**WHAT THE EXERCISE ASKS**
I'd like the entries reproduced exactly, with all pictures omitted.
─── DATASET EXCERPTS ───
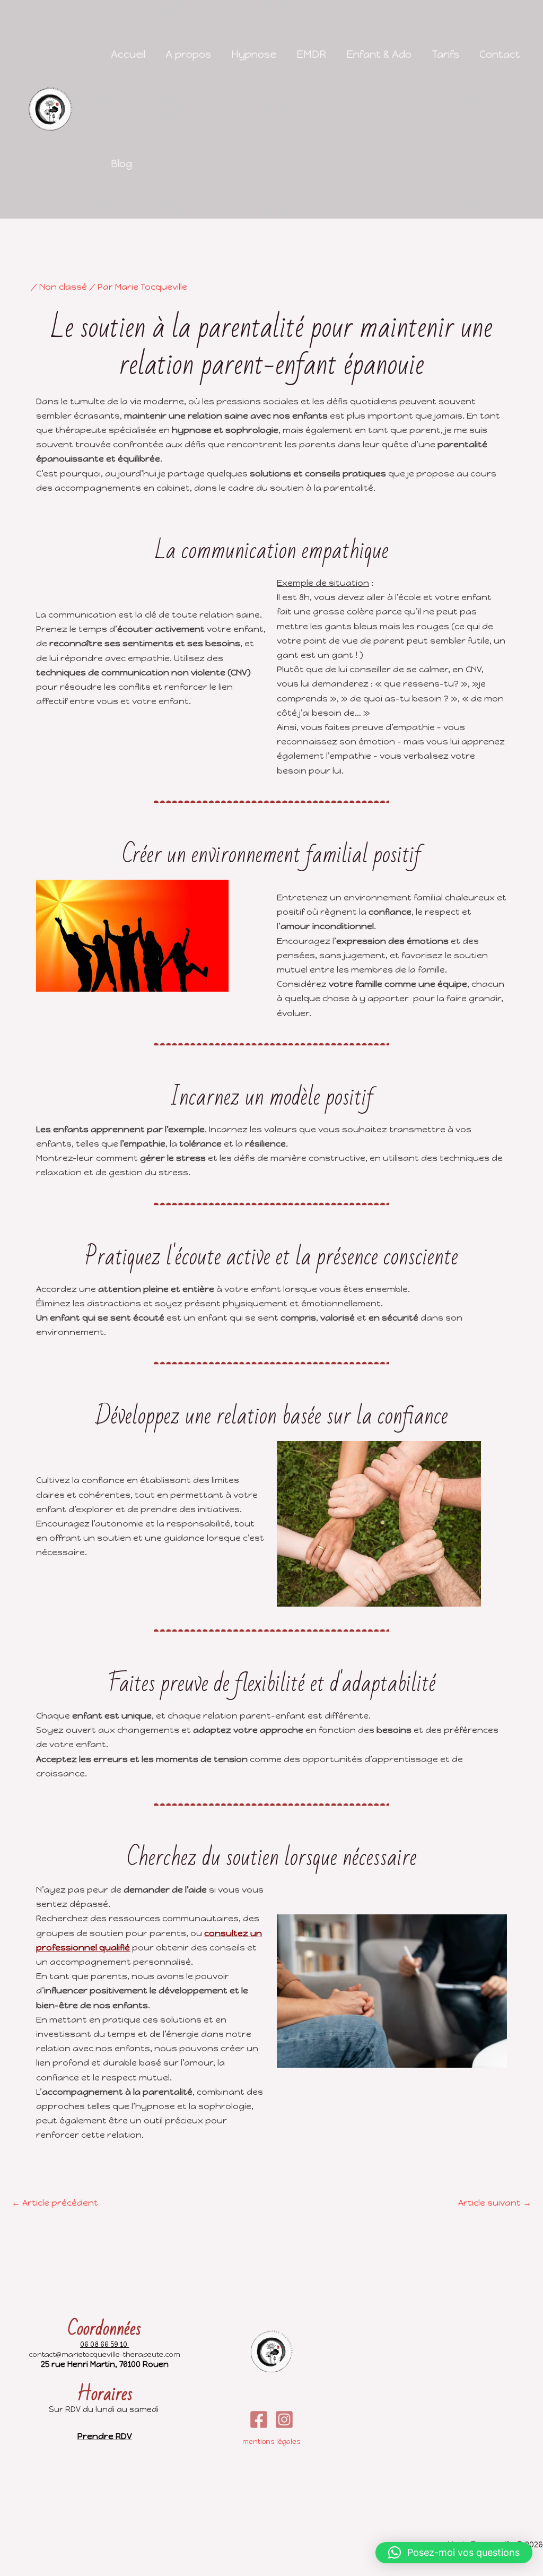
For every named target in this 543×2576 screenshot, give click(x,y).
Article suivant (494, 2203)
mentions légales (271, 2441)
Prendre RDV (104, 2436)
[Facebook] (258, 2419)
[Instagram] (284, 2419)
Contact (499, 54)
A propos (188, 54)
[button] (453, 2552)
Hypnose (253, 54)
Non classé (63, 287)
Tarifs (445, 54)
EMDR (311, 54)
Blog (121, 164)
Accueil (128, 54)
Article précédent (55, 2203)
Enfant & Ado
───
**SOLUTION TO THIS PROBLEM**
For every named target in this 543×2576 screenshot, give click(x,y).
Article suivant (494, 2203)
mentions légales (271, 2441)
Prendre RDV (104, 2436)
[Facebook] (258, 2419)
[Instagram] (284, 2419)
Contact (499, 54)
A propos (188, 54)
[button] (453, 2552)
Hypnose (253, 54)
Non classé (63, 287)
Tarifs (445, 54)
EMDR (311, 54)
Blog (121, 164)
Accueil (128, 54)
Article précédent (55, 2203)
Enfant & Ado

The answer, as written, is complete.